To refine drug proarrhythmia risk prediction, regulators and academics have collaborated on developing pre-clinical models with this specific purpose.
In two such models, AP31969 has demonstrated a low risk of proarrhythmia with robust differentiation to existing drugs, which have a high risk of proarrhythmia, tested in the same models.
Further results from pre-clinical studies showed that AP31969, tested at expected supratherapeutic doses across two in-vivo large animal models, has no prolongations of the corrected QT interval, a well-established marker of proarrhythmia risk.
In addition, AP31969 has demonstrated good oral pharmacokinetic properties across different animal species and a low-risk of causing drug-drug interactions, another significant issue with existing drugs.
According to Acesion, AP30663 has seen robust efficacy in patients with AF, while AP31969 has shown strong and similar efficacy to AP30663 in two animal models.
In addition, AP31969 has recently completed the toxicology studies required by regulatory authorities, ahead of the phase 1 trial which Acesion plans to start in H2 2023.

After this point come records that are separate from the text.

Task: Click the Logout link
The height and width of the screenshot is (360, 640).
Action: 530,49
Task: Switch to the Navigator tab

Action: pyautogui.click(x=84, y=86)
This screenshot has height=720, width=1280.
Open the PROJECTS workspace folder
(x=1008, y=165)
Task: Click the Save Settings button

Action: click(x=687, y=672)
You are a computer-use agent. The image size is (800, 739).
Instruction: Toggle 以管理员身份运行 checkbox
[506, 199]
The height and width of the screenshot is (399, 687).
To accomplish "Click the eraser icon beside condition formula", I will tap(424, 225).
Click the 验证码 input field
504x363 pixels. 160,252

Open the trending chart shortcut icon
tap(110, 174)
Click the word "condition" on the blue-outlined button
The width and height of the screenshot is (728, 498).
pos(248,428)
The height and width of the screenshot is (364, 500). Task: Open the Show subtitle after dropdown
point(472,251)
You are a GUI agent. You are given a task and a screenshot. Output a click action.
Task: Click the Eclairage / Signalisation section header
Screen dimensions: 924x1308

"With a growing number of patients suffering from atrial fibrillation, there is a significant need for treatment. Unfortunately, all existing drugs have major safety issues that endanger patients,” said Anders Gaarsdal, chief executive officer of Acesion.
“Acesion’s positive pre-clinical results support that AP31969 has the potential to solve these issues and greatly broaden the use of pharmacological treatment within atrial fibrillation.
“We are excited to continue the development of AP31969 with a phase 1 clinical trial and look forward to the continued progress we will make in the coming year."